Introduction to Multilevel (hierarchical, or mixed effects) Models

Mark Andrews

Date: 10-11 November, 2021

Location: Online course

In this two day course, we provide a comprehensive practical and theoretical introduction to multilevel models, also known as hierarchical or mixed effects models. We will focus primarily on multilevel linear models, but also cover multilevel generalized linear models. Likewise, we will also describe Bayesian approaches to multilevel modelling. On Day 1, we will begin by focusing on random effects multilevel models. These models make it clear how multilevel models are in fact models of models. In addition, random effects models serve as a solid basis for understanding mixed effects, i.e. fixed and random effects, models. In this coverage of random effects, we will also cover the important concepts of statistical shrinkage in the estimation of effects, as well as intraclass correlation. We then proceed to cover linear mixed effects models, particularly focusing on varying intercept and/or varying slopes regresssion models. On Day 2, we cover further aspects of linear mixed effects models, including multilevel models for nested and crossed data data, and group level predictor variables. On Day 2, we also cover Bayesian approaches to multilevel levels using the brms R package.

Intended Audience

This course is aimed at anyone who is interested in advanced statistical modelling generally and multilevel odelling in particular. These methods are practiced widely throughout academic scientific research, as well as widely throughout the public and private sectors.

Teaching Format

This course will be largely practical, hands-on, and workshop based. For each topic, there will first be some lecture style presentation, i.e., using slides or blackboard, to introduce and explain key concepts and theories. Then, we will cover how to perform the various statistical analyses using R. Any code that the instructor produces during these sessions will be uploaded to a publicly available GitHub site after each session. For the breaks between sessions, and between days, optional exercises will be provided. Solutions to these exercises and brief discussions of them will take place after each break.

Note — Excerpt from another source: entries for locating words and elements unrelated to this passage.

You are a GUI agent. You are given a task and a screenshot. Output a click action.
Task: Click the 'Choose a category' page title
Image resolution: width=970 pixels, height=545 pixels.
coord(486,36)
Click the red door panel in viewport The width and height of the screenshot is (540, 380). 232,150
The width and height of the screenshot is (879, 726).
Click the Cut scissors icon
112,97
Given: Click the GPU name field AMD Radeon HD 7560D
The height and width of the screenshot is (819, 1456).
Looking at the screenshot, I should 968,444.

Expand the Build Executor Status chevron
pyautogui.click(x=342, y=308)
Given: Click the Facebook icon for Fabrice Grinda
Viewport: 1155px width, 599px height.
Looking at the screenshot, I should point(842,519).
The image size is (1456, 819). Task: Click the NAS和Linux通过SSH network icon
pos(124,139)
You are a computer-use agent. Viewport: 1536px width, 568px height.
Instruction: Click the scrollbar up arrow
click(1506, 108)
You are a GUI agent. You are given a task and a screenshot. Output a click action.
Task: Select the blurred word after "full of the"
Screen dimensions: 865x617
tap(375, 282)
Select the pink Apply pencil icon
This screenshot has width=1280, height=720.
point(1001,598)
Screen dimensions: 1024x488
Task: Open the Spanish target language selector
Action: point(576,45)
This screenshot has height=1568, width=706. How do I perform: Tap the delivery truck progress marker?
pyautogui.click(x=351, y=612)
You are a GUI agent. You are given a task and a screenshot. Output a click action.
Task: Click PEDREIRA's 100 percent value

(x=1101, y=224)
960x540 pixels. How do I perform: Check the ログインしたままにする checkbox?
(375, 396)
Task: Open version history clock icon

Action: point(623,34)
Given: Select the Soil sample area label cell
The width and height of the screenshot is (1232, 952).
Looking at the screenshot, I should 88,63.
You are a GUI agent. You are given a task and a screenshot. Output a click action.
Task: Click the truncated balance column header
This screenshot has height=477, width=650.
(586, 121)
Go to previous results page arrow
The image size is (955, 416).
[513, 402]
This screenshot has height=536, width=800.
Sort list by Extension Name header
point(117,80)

The course will take place online using Zoom. On each day, the live video broadcasts will occur between (UK local timezone) at:

10am-12pm
1pm-3pm
4pm-6pm

All sessions will be video recorded and made available to all attendees as soon as possible, hopefully soon after each 2hr session.

Although not strictly required, using a large monitor or preferably even a second monitor will make the learning experience better, as you will be able to see my RStudio and your own RStudio simultaneously.

All the sessions will be video recorded, and made available immediately on a private video hosting website. Any materials, such as slides, data sets, etc., will be shared via GitHub.

Assumed quantitative knowledge

We will assume familiarity with general statistical concepts, linear models, statistical inference (p-values, confidence intervals, etc). Anyone who has taken undergraduate (Bachelor’s) level introductory courses on (applied) statistics can be assumed to have sufficient familiarity with these concepts.

Assumed computer background

Minimal prior experience with R and RStudio is required. Attendees should be familiar with some basic R syntax and commands, how to write code in the RStudio console and script editor, how to load up data from files, etc.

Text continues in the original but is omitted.